The president’s Thursday morning social media tirade comes hours after DOGE chief Elon Musk peddled a misleading claim on X (formerly Twitter) that Reuters engaged in a “total scam,” sharing a post that alleged the news organization had been paid millions of dollars from the government for a “social engineering” program.
Musk, who has been tasked by the president to dismantle federal agencies and lay off hundreds of thousands of federal workers while slashing “fraud and waste,” took aim at Reuters on Wednesday night shortly after the outlet reported that the majority of his DOGE spending cuts were based on ideology rather than cost-savings.
The administration’s recent attack on Reuters, meanwhile, comes as Trumpworld has sought to not only blow up large swaths of the federal government but also to thoroughly discredit the mainstream media, which has included spreading conspiracy theories that federal aid was propping up legacy press outlets.
“DOGE: Looks like Radical Left Reuters was paid $9,000,000 by the Department of Defense to study “large scale social deception.” GIVE BACK THE MONEY, NOW!” Trump blared on Truth Social on Thursday morning.

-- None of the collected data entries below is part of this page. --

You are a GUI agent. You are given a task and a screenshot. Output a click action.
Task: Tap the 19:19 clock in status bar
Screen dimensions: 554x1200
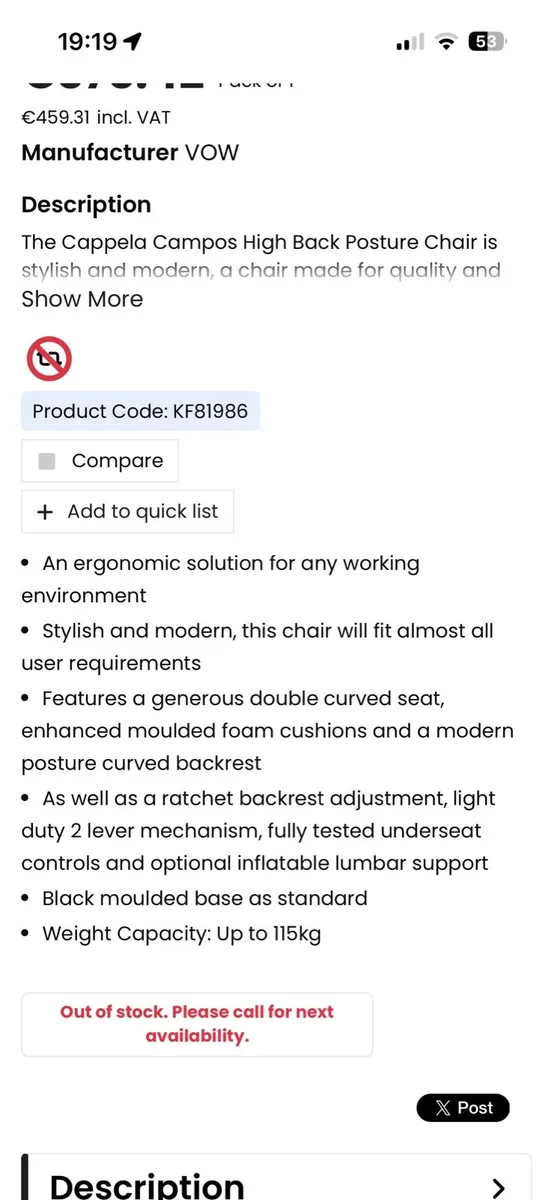[88, 42]
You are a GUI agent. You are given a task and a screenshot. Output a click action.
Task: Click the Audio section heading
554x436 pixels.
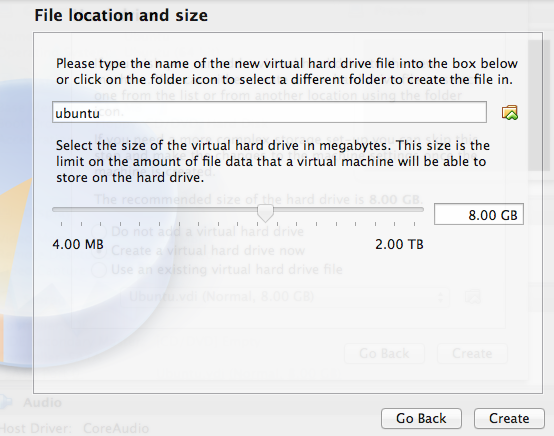(42, 402)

“DOGE: Why was Politico paid Millions of Dollars for NOTHING. Buying the press??? PAY BACK THE MONEY TO THE TAXPAYERS! How much has the Failing New York Times paid? Is this the money that is keeping it open??? THEY ARE BUYING THE PRESS,” the president added in another post. (The payments to Politico and the Times were for subscriptions to the outlets’ paid content for government employees.)
“Reuters was paid millions of dollars by the US government for ‘large scale social deception,’” Musk tweeted the night before. “That is literally what it says on the purchase order! They’re a total scam. Just wow.”

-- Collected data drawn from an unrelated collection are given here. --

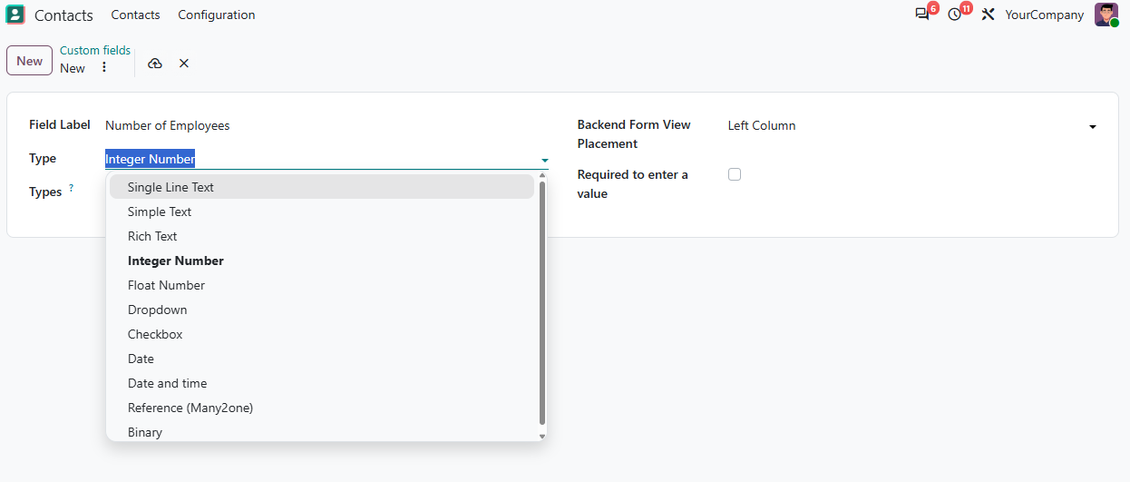Click the Contacts app logo icon
The width and height of the screenshot is (1130, 482).
15,14
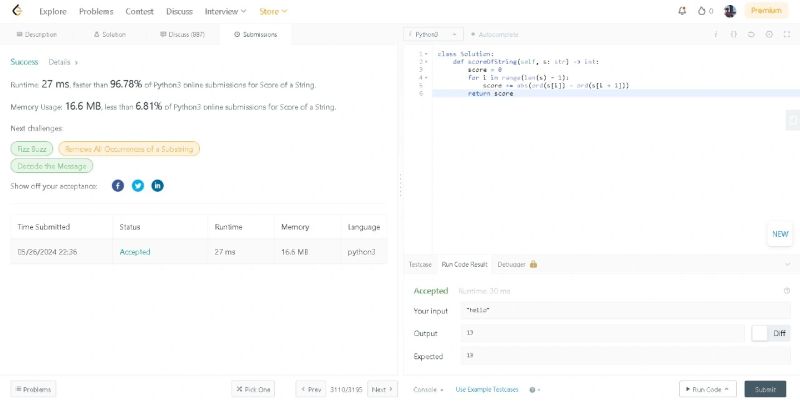Open the Fizz Buzz challenge
Screen dimensions: 800x401
(x=32, y=148)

The world’s richest man and Trump’s “first buddy” was reacting to a post by Mario Nawfal, a Musk acolyte and conservative social media influencer. According to Nawfal, the Department of Defense had paid Reuters $9 million for a “social engineering” program – something that was uncovered by Musk’s meme-based government efficiency agency.
“DOGE investigations reveal mysterious Defense Department payments to Reuters for "large scale social deception" project between 2018-2022,” he tweeted, citing a federal spending open data source website and frequent Musk reply guy Ian Miles Cheong. “While DARPA claims it was for cyber defense, questions swirl about why a news agency received millions for ‘social engineering.’ The revelation comes as other media outlets face scrutiny over federal funding.”

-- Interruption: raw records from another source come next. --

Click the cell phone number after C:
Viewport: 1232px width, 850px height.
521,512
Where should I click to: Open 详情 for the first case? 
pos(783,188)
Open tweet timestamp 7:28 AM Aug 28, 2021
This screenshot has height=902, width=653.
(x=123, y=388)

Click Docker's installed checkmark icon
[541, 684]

Nawfal’s post came shortly after Musk seemed put off by a recent Reuters piece, which was shared on X by Hollywood director Ron Howard. “The first phase of the rapid-fire effort by…Elon Musk and President Donald Trump to cut waste from government agencies appears driven more by an ideological assault on federal agencies long hated by conservatives than a good-faith effort to save taxpayer dollars, according to two veteran Republican budget experts,” Reuters noted.
“I wonder how much money Reuters is getting from the government?” Musk replied to Howard’s tweet. “Let’s find out.”
Despite how Trump, Musk, and their allies are portraying it, the contract was actually paid to a wholly separate subsidiary of the broader Reuters conglomerate, Thomson Reuters Special Services. This subsidiary describes itself as a “trusted leader in delivering scalable solutions to governments and global institutions” through data analysis and risk mitigation. The company operates independently from the news agency and is similar in scope and mission to organizations like LexisNexis.
While the implication from Musk and Trump was that the Reuters news service was running a disinformation campaign on behalf of the Pentagon, the truth of the matter is far more benign. It also began under Trump’s first administration in the first place — and was centered mainly on preventing cyberattacks and phishing.
The contract was issued to Thomson Reuters Special Services in 2018 by the Air Force Research Laboratory and funded by the Defense Advanced Research Projects Agency. According to the contract that was posted on a government website, the description of the project was a study of “large scale social deception” for Active Social Engineering Defense for DARPA, which TRSS completed in 2022.
“We call attacks on humans ‘social engineering’ because they manipulate or ‘engineer’ users into performing desired actions or divulging sensitive information,” DARPA explains in its description of ASED. “The most general social engineering attacks simply attempt to get unsuspecting internet users to click on malicious links.”
DARPA adds: “More focused attacks attempt to elicit sensitive information, such as passwords or private information from organizations or steal things of value from particular individuals by earning unwarranted trust.”
The agency also notes that ASED aims “to develop the core technology to enable the capability to automatically identify, disrupt, and investigate social engineering attacks,” and if successful, the technology would do this by “actively detecting attacks, intervening in communications between users and potential attackers, and coordinating investigations into the source of the attacks.”
Meanwhile, despite their broad claims and purported evidence, Trump and Musk have yet to show much evidence that they are actually cutting much “fraud” in the federal government.